• [Problem description]
Please put the rows from the line containing "will [312, 197]." through the line containing "Action: pyautogui.click(x=127, y=219)", both included, into a Markdown table with the columns No. and Line text. Number each line and omit blank lines.
------------------------------------------------------------
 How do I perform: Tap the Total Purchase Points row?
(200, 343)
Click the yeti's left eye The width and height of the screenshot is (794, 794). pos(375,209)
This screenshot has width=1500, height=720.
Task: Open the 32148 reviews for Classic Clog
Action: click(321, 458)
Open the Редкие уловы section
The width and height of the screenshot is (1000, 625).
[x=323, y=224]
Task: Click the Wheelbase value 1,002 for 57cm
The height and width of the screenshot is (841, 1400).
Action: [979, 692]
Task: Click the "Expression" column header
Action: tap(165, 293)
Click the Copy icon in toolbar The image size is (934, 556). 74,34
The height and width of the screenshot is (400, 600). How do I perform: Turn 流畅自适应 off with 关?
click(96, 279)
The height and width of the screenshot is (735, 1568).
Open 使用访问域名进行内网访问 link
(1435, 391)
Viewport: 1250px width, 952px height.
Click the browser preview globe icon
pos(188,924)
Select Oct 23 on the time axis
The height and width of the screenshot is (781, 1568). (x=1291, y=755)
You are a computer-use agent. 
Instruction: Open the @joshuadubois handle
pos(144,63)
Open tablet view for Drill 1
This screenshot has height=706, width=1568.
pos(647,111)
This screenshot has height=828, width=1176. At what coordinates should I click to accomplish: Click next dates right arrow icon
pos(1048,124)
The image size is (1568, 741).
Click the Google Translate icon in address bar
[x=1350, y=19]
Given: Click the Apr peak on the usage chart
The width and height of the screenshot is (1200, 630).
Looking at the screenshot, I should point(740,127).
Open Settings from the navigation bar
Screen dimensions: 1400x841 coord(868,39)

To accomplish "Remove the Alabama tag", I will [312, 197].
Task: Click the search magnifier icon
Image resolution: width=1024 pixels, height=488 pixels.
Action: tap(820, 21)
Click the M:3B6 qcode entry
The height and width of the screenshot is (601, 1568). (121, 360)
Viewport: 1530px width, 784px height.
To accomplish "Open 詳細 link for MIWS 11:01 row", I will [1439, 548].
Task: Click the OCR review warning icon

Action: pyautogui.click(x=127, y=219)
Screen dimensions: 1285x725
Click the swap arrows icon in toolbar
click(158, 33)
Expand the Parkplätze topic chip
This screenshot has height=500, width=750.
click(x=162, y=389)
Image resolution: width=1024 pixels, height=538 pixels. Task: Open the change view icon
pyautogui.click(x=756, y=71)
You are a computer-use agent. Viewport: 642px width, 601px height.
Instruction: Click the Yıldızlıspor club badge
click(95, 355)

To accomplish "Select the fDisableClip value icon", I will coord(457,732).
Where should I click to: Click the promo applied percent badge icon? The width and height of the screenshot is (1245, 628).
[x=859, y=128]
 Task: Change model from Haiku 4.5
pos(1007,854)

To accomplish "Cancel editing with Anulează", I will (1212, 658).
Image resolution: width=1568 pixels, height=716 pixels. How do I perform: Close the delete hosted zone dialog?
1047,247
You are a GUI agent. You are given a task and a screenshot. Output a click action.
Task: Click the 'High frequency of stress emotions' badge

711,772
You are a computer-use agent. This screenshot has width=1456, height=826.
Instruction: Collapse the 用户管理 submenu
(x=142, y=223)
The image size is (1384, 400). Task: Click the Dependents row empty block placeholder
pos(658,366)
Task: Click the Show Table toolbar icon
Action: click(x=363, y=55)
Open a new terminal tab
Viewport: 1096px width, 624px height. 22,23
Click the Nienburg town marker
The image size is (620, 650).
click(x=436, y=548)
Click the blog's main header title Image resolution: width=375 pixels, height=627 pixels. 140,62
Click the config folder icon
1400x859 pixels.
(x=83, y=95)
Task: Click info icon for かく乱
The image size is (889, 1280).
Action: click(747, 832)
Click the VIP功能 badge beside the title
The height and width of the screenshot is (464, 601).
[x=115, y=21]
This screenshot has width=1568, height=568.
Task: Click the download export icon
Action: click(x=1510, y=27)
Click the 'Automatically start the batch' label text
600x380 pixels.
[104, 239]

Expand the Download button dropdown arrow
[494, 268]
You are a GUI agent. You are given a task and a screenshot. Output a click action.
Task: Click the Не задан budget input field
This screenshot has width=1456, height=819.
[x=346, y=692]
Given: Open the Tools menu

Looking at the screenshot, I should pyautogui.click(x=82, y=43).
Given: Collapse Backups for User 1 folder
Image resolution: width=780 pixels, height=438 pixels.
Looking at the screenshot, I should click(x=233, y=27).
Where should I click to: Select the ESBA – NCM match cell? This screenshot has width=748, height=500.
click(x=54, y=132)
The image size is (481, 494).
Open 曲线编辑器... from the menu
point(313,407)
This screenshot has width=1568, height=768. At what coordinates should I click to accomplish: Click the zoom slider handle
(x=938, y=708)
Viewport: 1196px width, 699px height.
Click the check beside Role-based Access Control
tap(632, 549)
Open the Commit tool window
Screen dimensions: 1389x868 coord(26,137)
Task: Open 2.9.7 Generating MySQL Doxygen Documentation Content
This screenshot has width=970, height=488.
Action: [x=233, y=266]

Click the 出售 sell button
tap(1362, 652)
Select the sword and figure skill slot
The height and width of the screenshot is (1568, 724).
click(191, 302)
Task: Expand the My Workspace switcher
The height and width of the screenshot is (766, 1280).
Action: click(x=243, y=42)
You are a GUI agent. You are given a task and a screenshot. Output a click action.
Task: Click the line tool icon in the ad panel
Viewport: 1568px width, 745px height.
------------------------------------------------------------
• [Answer to this problem]
| No. | Line text |
|---|---|
| 1 | To accomplish "Remove the Alabama tag", I will [312, 197]. |
| 2 | Task: Click the search magnifier icon |
| 3 | Image resolution: width=1024 pixels, height=488 pixels. |
| 4 | Action: tap(820, 21) |
| 5 | Click the M:3B6 qcode entry |
| 6 | The height and width of the screenshot is (601, 1568). (121, 360) |
| 7 | Viewport: 1530px width, 784px height. |
| 8 | To accomplish "Open 詳細 link for MIWS 11:01 row", I will [1439, 548]. |
| 9 | Task: Click the OCR review warning icon |
| 10 | Action: pyautogui.click(x=127, y=219) |